Relying on this observation of the Supreme Court, the learned Advocate for the petitioners contended that even if these statements are taken into
consideration, it is not obligatory on the Court to accept them as evidence. The Court may take into consideration or the Court may refuse to take
it into consideration. The wording of Section 30 itself provides that they are to be taken into consideration along with other evidence.

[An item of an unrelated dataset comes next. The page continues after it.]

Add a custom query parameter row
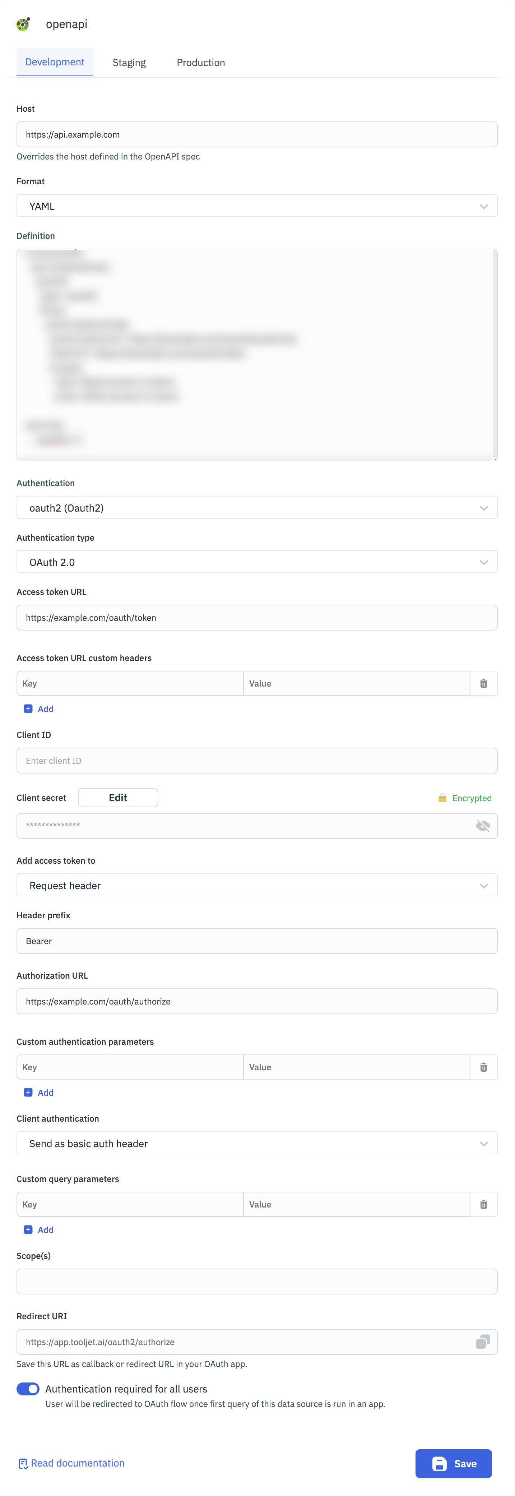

15. Ratio of this judgment lays down three principles: (1) Confessional statement of the co-accused is weaker type of evidence; (2) it may or may
not be taken into consideration; (3) it alone exclusively cannot be the basis of conviction of the accused. Bearing in mind these principles,
enunciated by the Supreme Court, it was contended by the learned Advocate for the petitioners that statements relied on by the learned Magistrate
in this case cannot constitute the basis for framing charge. It is undisputed in this case that the statements of .the petitioners were not relied on by
the prosecution. The only statements exclusively made available for proof of the statements of the co-accused are contained in confession. Even if
provisions of Section 30 as interpreted by the Supreme Court are to be applied, the argument of the learned Advocate for the petitioners is well
founded. The learned Advocate for the petitioners further contended that the evidence which is to be taken into consideration by the Court at the
time of framing of charge must be of such character that if it remains unrefuted, it must form the basis of conviction. The learned Advocate for the
petitioners contended that if these statements are taken into consideration and admitted at this stage as evidence, in view of the infirmity attached to
these statements, they cannot constitute substantial piece of evidence at all. If they are not substantial piece of evidence, they cannot be relied on to
frame the charge on that ground also, these statements should not be accepted by the Court.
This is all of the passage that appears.